PhD, Columbia University 2025
RESEARCH INTERESTS
Roman republican history; Latin and Greek literature (especially poetry); ancient Sicily; war and cultural memory; landscape studies; naval and maritime history; visual and material culture; numismatics; history of collections; ancient drama and modern performance.
BIOGRAPHY
I am a classicist and scholar of the ancient Mediterranean, with an emphasis on the world of the Roman Republic. My research, broadly conceived, explores the intersections of cultural geography, landscape, and memory (especially in relation to violent conflict) in ancient literature and history, with a particular focus on the island of Sicily and its surrounding seas. My current book project considers the conceptualizations of Sicily in the Roman cultural imaginary from the mid-third century BCE to the first century CE. This project draws not only on Latin and Greek literary texts across genres (e.g., drama, oratory, epic, historiography, and scientific and didactic works) but also numismatic, epigraphic, and archaeological material, in service of answering the questions: what did Sicily—its landscape, its people, and its history—mean to the Roman cultural consciousness, and how did this change over the course of the three centuries following Sicily’s establishment as Rome’s first overseas province?

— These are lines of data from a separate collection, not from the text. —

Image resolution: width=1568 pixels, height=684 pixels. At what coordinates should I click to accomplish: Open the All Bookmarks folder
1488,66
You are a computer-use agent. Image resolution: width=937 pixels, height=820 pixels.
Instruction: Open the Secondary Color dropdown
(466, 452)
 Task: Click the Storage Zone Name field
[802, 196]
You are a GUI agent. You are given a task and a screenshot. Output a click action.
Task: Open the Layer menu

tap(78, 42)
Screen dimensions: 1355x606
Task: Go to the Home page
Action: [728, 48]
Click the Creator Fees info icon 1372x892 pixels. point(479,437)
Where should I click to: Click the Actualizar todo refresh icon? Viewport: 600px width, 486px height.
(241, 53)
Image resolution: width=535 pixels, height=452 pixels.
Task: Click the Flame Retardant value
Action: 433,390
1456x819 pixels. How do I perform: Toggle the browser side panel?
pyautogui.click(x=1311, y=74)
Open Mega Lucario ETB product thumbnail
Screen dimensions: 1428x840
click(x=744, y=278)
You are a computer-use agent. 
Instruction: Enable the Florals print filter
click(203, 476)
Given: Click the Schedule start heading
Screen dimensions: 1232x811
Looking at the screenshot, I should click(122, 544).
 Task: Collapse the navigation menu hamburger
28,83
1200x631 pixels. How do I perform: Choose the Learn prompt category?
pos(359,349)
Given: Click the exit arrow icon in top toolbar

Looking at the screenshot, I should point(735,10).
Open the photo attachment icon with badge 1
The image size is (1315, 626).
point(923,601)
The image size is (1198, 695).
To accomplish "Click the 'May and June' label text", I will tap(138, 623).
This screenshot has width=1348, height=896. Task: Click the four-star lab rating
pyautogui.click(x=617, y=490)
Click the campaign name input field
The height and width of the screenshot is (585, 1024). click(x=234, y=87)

I received my B.A. in Classics from Reed College (2013) and my Ph.D. in Classics from Columbia University (2025), where I taught as a Preceptor of Literature Humanities in the Core Curriculum and as a Teaching Fellow in Classics. In my doctoral dissertation, I reevaluated the significance of the bellum Siculum and Sextus Pompey’s control of the island of Sicily during the second triumvirate and traced its influence in shaping cultural, political, and poetic responses to Rome’s first province in the triumviral and early Augustan periods. This study places Vergil’s ongoing engagement with Sicily at its center, reading these poetic texts with and against a range of visual and material evidence (including a large study of coin hoards), to reconstruct a more dynamic picture of contemporary attitudes to the war in Sicily and the island’s status during the 40s–20s BCE. My previous publications range in subject from the late antique poet Claudian’s de raptu Proserpinae to Hellenistic numismatics; I have also contributed to several digital projects, including resources and teaching materials for The Performance of Roman Comedy (sponsored by the NEH), as well as digital editions of unpublished Latin inscriptions for the U.S. Epigraphy Project.